**To be done**: Can you rewrite the rows from the start through the line containing "click(x=137, y=317)", changing "Where should I click to:" to "Which spot do I click to:" and leaving everything else as it is?

**Extracted records**:
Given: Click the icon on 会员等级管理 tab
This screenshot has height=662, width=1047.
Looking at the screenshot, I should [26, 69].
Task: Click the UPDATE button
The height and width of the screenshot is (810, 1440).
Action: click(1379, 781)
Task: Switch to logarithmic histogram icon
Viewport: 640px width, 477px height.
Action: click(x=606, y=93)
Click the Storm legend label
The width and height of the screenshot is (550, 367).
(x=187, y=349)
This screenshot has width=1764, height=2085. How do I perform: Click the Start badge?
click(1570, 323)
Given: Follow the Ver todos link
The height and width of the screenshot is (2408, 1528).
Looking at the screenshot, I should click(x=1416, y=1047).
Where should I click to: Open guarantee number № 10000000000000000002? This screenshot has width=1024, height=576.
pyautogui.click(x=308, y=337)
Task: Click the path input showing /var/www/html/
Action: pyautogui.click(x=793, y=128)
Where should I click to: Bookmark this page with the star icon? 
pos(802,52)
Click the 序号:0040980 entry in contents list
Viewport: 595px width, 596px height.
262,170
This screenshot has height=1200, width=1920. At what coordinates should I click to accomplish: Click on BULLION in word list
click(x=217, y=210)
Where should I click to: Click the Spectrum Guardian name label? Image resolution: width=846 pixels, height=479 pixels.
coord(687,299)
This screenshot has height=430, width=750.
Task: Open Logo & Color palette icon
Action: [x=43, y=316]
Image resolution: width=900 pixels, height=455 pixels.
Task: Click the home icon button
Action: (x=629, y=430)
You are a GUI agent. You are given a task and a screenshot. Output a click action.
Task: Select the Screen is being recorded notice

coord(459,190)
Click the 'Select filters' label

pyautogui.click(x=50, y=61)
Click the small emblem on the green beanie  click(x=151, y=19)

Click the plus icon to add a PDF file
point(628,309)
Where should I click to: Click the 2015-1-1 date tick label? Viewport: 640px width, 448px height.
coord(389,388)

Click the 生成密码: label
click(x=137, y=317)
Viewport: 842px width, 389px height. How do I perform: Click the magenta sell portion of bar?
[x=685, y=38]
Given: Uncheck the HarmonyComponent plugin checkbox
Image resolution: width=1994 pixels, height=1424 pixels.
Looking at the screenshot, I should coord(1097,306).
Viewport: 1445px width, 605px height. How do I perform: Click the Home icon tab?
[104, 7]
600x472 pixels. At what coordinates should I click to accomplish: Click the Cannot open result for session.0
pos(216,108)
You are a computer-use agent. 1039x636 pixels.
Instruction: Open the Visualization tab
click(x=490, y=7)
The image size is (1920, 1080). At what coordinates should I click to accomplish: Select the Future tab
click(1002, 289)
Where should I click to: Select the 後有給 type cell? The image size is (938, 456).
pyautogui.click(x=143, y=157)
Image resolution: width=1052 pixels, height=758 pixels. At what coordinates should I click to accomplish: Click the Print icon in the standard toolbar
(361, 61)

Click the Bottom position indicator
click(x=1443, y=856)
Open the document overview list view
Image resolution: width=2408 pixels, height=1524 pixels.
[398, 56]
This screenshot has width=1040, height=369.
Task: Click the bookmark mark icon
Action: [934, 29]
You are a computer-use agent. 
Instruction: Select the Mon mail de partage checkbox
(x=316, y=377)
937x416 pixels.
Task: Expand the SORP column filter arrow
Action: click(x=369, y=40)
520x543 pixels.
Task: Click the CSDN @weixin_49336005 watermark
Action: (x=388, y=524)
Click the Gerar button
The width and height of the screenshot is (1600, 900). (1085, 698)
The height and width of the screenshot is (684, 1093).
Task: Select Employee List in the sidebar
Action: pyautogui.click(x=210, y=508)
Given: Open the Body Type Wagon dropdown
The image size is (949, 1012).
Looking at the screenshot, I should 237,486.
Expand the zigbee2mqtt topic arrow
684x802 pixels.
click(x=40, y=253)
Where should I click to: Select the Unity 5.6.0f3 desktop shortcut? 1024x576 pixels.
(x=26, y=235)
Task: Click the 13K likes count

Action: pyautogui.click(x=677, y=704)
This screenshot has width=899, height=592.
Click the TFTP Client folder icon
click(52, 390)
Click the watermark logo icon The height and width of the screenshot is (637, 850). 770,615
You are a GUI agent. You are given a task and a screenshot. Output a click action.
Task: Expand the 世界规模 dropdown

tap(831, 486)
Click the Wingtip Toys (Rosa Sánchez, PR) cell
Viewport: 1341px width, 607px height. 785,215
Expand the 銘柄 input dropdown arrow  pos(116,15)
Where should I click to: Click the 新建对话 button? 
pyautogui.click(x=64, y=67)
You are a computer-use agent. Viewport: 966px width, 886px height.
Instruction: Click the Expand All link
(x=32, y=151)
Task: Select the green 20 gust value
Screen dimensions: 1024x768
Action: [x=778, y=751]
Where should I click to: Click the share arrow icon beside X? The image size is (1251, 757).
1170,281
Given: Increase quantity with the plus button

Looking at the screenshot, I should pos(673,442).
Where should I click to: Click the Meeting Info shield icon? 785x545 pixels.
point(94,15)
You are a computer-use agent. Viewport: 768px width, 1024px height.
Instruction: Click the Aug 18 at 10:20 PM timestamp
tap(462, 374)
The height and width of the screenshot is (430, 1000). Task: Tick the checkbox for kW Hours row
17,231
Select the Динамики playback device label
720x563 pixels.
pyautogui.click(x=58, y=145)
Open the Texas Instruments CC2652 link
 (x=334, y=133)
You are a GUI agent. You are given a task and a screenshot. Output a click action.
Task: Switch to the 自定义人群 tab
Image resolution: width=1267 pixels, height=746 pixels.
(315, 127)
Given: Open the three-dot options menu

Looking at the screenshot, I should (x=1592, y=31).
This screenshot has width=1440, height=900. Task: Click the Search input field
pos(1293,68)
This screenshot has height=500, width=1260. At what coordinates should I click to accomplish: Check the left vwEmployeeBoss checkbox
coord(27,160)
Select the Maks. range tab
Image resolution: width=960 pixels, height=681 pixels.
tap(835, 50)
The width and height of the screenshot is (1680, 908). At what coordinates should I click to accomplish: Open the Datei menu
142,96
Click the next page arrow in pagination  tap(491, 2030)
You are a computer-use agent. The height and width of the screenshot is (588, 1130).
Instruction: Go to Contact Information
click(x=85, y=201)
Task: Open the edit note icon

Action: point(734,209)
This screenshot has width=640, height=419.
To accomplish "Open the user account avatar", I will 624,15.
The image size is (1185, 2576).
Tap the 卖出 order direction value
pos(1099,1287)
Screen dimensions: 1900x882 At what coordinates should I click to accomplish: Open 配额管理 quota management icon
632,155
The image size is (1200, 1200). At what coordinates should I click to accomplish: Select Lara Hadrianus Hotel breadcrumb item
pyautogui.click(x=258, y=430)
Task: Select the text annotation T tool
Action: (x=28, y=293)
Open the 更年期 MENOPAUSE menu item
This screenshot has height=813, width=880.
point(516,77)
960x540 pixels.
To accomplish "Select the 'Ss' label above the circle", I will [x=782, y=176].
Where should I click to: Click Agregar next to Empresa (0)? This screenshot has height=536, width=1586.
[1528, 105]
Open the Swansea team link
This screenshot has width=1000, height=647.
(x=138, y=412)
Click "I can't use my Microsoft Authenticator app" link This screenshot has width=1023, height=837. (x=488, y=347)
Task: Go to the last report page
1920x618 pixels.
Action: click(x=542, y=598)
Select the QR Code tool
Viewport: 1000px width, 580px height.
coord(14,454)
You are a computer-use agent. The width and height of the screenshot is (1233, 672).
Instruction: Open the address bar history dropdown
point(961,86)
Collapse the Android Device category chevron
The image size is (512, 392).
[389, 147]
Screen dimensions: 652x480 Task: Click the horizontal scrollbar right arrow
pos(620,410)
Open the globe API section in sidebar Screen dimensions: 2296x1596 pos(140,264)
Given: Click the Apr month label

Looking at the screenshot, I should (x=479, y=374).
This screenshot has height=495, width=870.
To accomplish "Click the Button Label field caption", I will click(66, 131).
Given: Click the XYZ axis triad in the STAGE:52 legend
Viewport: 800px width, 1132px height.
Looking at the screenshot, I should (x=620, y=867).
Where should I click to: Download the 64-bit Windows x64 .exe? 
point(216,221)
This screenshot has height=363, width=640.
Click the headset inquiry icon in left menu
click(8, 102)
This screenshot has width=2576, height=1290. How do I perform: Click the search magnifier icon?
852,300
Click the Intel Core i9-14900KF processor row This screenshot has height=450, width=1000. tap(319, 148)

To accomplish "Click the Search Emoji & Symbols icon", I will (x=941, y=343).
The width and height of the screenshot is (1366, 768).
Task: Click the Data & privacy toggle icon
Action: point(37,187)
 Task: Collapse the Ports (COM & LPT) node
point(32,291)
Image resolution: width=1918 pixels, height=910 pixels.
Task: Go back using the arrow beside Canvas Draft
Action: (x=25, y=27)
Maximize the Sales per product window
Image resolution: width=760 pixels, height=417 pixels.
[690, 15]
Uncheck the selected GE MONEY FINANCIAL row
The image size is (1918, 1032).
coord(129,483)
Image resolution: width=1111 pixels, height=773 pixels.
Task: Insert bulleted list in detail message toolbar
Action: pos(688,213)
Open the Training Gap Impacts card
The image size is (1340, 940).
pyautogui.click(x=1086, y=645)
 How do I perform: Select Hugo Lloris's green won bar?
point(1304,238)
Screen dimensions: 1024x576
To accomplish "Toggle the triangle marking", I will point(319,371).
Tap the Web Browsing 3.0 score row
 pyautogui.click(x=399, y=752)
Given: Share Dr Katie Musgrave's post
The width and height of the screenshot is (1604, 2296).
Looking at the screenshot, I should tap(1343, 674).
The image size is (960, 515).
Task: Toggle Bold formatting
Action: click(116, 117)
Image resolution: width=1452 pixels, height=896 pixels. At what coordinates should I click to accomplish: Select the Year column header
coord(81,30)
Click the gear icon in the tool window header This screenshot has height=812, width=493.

**Exercise result**:
Given: Click the icon on 会员等级管理 tab
This screenshot has height=662, width=1047.
Looking at the screenshot, I should [26, 69].
Task: Click the UPDATE button
The height and width of the screenshot is (810, 1440).
Action: click(1379, 781)
Task: Switch to logarithmic histogram icon
Viewport: 640px width, 477px height.
Action: click(x=606, y=93)
Click the Storm legend label
The width and height of the screenshot is (550, 367).
(x=187, y=349)
This screenshot has width=1764, height=2085. How do I perform: Click the Start badge?
click(1570, 323)
Given: Follow the Ver todos link
The height and width of the screenshot is (2408, 1528).
Looking at the screenshot, I should click(x=1416, y=1047).
Which spot do I click to: Open guarantee number № 10000000000000000002? This screenshot has width=1024, height=576.
pyautogui.click(x=308, y=337)
Task: Click the path input showing /var/www/html/
Action: pyautogui.click(x=793, y=128)
Which spot do I click to: Bookmark this page with the star icon? 
pos(802,52)
Click the 序号:0040980 entry in contents list
Viewport: 595px width, 596px height.
262,170
This screenshot has height=1200, width=1920. At what coordinates should I click to accomplish: Click on BULLION in word list
click(x=217, y=210)
Which spot do I click to: Click the Spectrum Guardian name label? Image resolution: width=846 pixels, height=479 pixels.
coord(687,299)
This screenshot has height=430, width=750.
Task: Open Logo & Color palette icon
Action: [x=43, y=316]
Image resolution: width=900 pixels, height=455 pixels.
Task: Click the home icon button
Action: (x=629, y=430)
You are a GUI agent. You are given a task and a screenshot. Output a click action.
Task: Select the Screen is being recorded notice

coord(459,190)
Click the 'Select filters' label

pyautogui.click(x=50, y=61)
Click the small emblem on the green beanie  click(x=151, y=19)

Click the plus icon to add a PDF file
point(628,309)
Which spot do I click to: Click the 2015-1-1 date tick label? Viewport: 640px width, 448px height.
coord(389,388)

Click the 生成密码: label
click(x=137, y=317)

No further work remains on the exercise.